This is a merged model (LoRA weights merged into base) for easy deployment.
## Model Description
GPT-OSS-20B is a Mixture of Experts (MoE) model with efficient inference.
- **Total Parameters**: 21B
- **Active Parameters**: 3.6B (only active experts used per token)
- **Architecture**: MoE (Mixture of Experts)
This model was trained on ~50,000 cybersecurity instruction-response pairs from:
- Trendyol Cybersecurity Dataset (35K samples)

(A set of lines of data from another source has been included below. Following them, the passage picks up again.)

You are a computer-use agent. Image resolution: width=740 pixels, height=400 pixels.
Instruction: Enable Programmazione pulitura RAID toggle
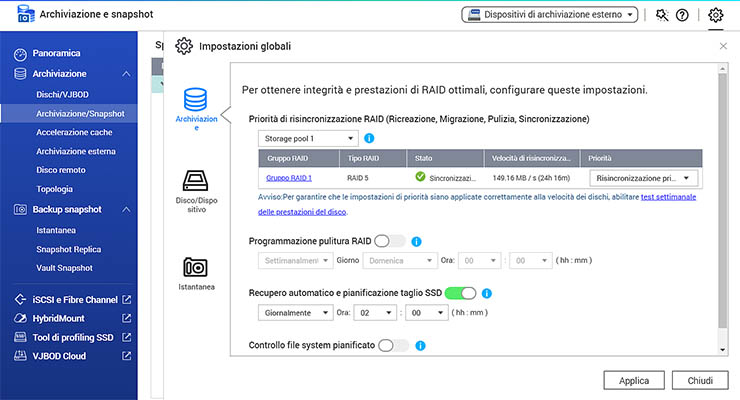click(390, 241)
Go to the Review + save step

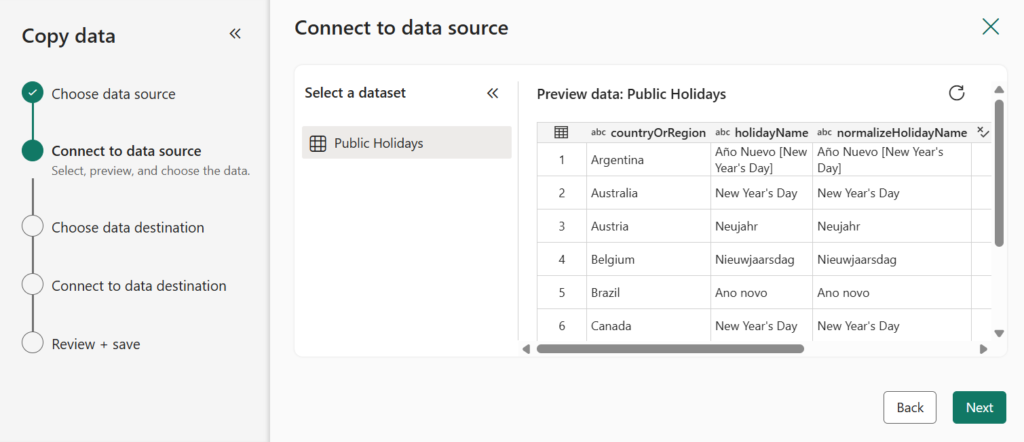point(96,344)
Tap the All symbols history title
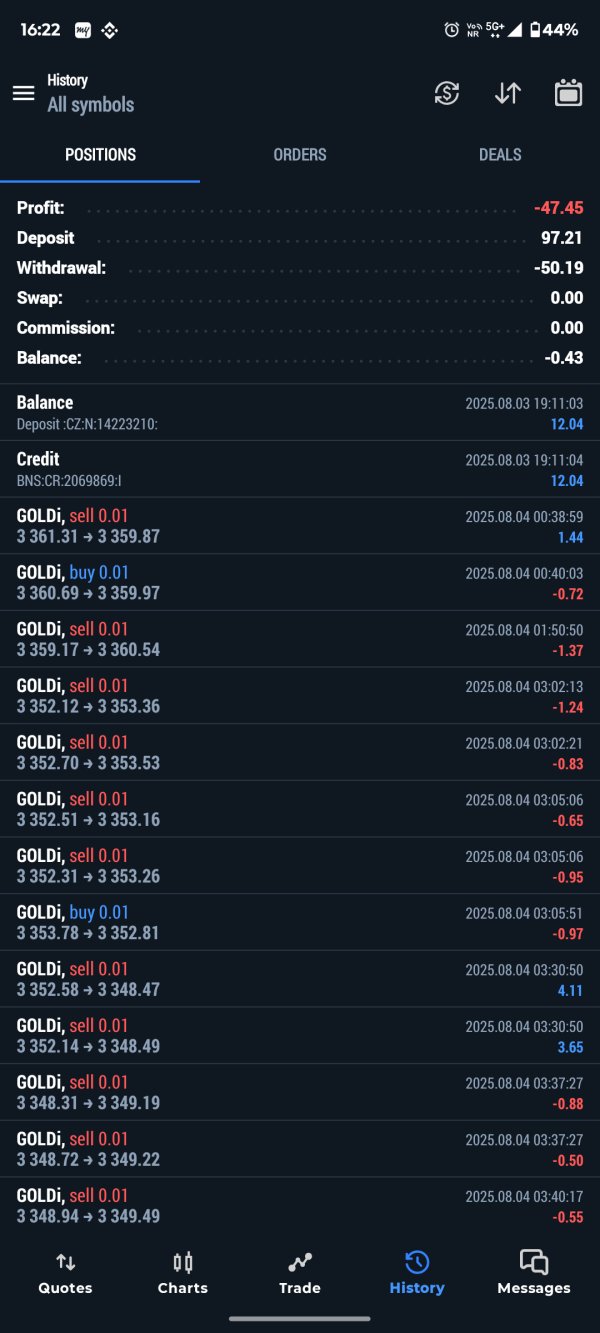600x1333 pixels. pos(90,104)
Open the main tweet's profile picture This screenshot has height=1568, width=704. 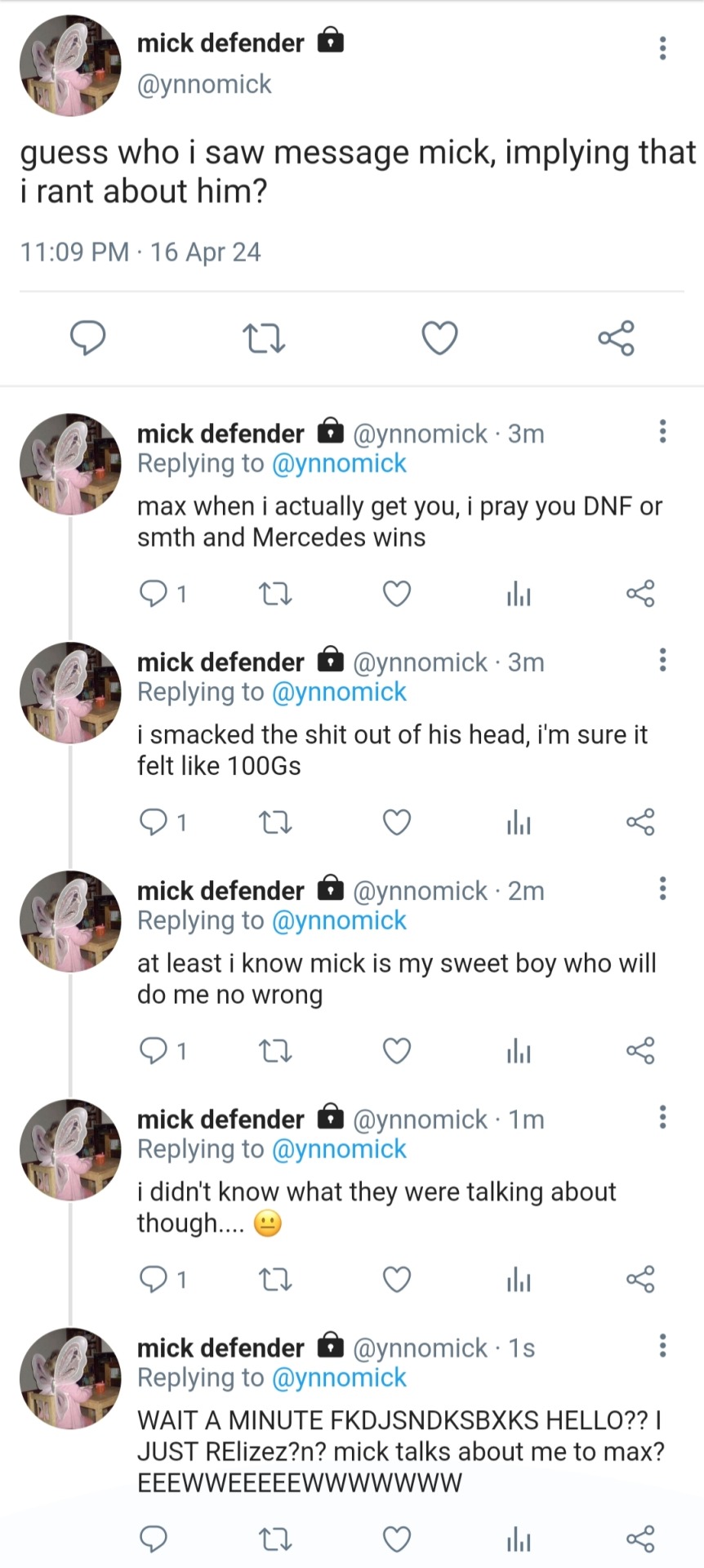[x=70, y=65]
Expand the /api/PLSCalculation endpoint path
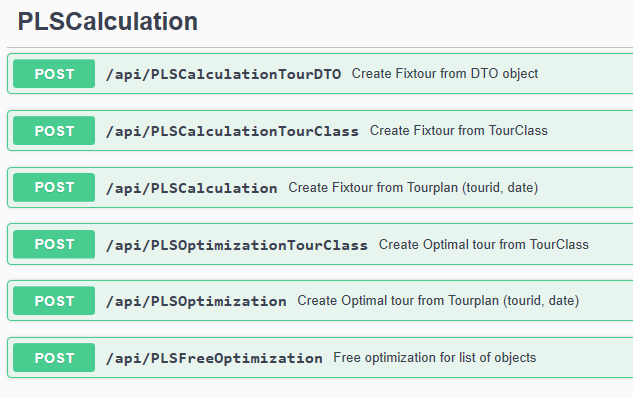 coord(191,188)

- Fenrir v2.0 Dataset (12K samples)
- Primus-Instruct (3x upsampled)
## Training Details
| Parameter | Value |
|-----------|-------|
| Base Model | openai/gpt-oss-20b |
| Architecture | MoE (21B total, 3.6B active) |
| Training Samples | ~50,000 |
| Epochs | 2 |
| LoRA Rank | 16 |
| LoRA Alpha | 32 |
| Learning Rate | 2e-4 |
| Max Sequence Length | 1024 |
## Usage
```python
from transformers import AutoModelForCausalLM, AutoTokenizer
import torch
model = AutoModelForCausalLM.from_pretrained(
"sainikhiljuluri2015/GPT-OSS-Cybersecurity-20B-Merged",
torch_dtype=torch.bfloat16,
device_map="auto",
trust_remote_code=True
)
tokenizer = AutoTokenizer.from_pretrained("sainikhiljuluri2015/GPT-OSS-Cybersecurity-20B-Merged", trust_remote_code=True)
prompt = "What are the indicators of a ransomware attack?"
inputs = tokenizer(prompt, return_tensors="pt").to(model.device)
outputs = model.generate(**inputs, max_new_tokens=256, temperature=0.7)
print(tokenizer.decode(outputs[0], skip_special_tokens=True))
```
## API Usage
```python
import requests
API_URL = "https://YOUR_ENDPOINT_URL/v1/chat/completions"
response = requests.post(API_URL, json={
"model": "sainikhiljuluri2015/GPT-OSS-Cybersecurity-20B-Merged",
"messages": [{"role": "user", "content": "What is SQL injection?"}],
"max_tokens": 300
})
print(response.json()["choices"][0]["message"]["content"])
```
## Cybersecurity Capabilities
- 🔍 Threat analysis and classification
- 🚨 Security alert triage
- 📋 Incident response guidance
- 🦠 Malware analysis
- 📊 MITRE ATT&CK mapping
- 🔐 Vulnerability assessment
- 💉 SQL injection detection
- 🎣 Phishing analysis
- 🔑 CVE knowledge
- 🛡️ Security best practices
## Hardware Requirements
Due to the 21B parameter size (MoE), recommended:
- **GPU**: A100 40GB+ or equivalent
- **VRAM**: 40GB+ for BF16 inference
- For smaller GPUs, use 4-bit quantization